Latina, il voto e i giovani nella retorica del niente. I ragazzi “cambiano” vivendo

Latina, il voto e i giovani nella retorica del niente. I ragazzi “cambiano” vivendo

23 Settembre 2021 0 Di Lidano Grassucci

Bisogna confessare ai giovani un grande segreto: la gioventù passa, è una categoria effimera. Ogni nonno fu nipote, ogni nipote sarà nonno.

Dentro l’abbazia di Fossanova nel passaggio tra la navata laterale e l’esterno c’è una scritta che recita: Quello che voi siete noi eravamo; quello che noi siamo voi sarete. Ci sono tre giovani che incontrano tre morti.

Essere giovani non è una prova di capacità, non è una condizione di minorità è tempo, breve, del vivere

Quant’è bella giovinezza, che si fugge tuttavia! chi vuol esser lieto, sia: di doman non c’è certezza. Rima Lorenzo il Magnifico.

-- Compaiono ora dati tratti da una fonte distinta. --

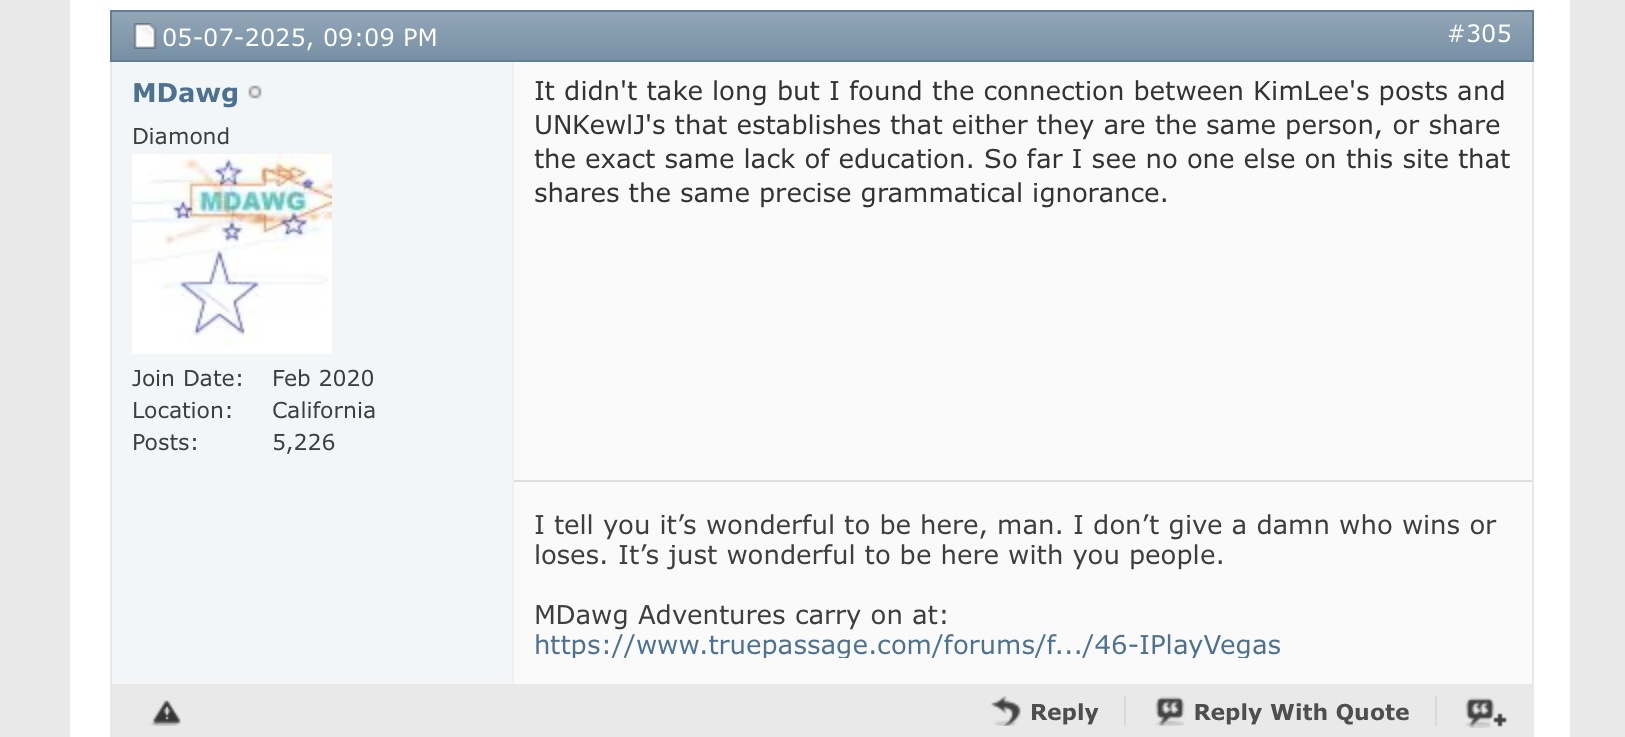The image size is (1625, 737).
Task: Follow the truepassage.com IPlayVegas forum link
Action: pyautogui.click(x=907, y=645)
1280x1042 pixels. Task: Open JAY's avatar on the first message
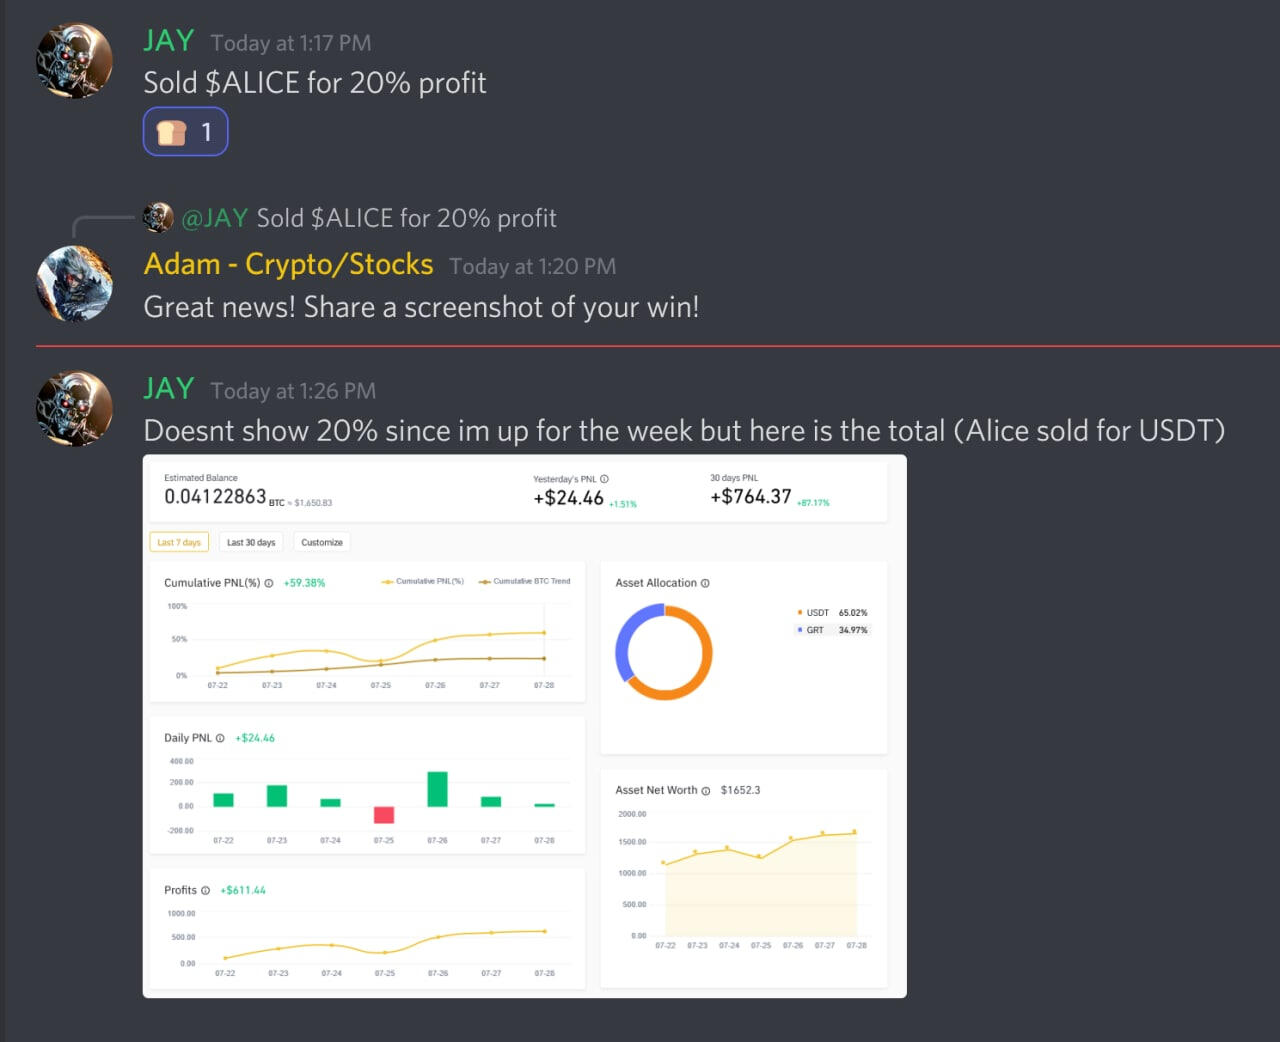pos(74,61)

Eppure in questa scialba campagna elettorale di Latina dopo la sciocchezza detta da Claudio Durigon sul parco intitolato al fratello del dittatore ci si infiamma sulla giovinezza, con tanto giovani che la “rivendicano” ad uno patrio (della propria parte), ma la gioventù non è di Zaccheo o di Coletta, non è neanche “esclusiva” di giovani candidati è un passaggio del tempo, è un non argomento perchè “fugge tuttavia”.

Perché fummo giovani anche noi pensando che ci sarebbe stato un domani migliore e siamo ora guardiani di mille restaurazioni.

Pietro Nenni diceva che “se non sei rivoluzionario a 20 anni a 40 sei confidente della polizia”. Non confido nulla alle guardie ora che di anni ne ho ben più di 40

Ma mi, ma mi, ma mi,
quaranta dì, quaranta nott,
sbattuu de su, sbattuu de giò:
mi sont de quei che parlen no!

Giorgio Strehler, Ma mi

La gioventù appartiene alla rivoluzione non ad una elezione, e ogni ragazzo, ragazza vota come crede ma no pe età ma per “rivolta” ad una città, ad un papà, ad una madre, ad una idea, ad un modo di ripetere le cose già viste.

I giovani non stanno con questo o con quello stanno ad offendere un ieri che domani si troveranno ad interpretare.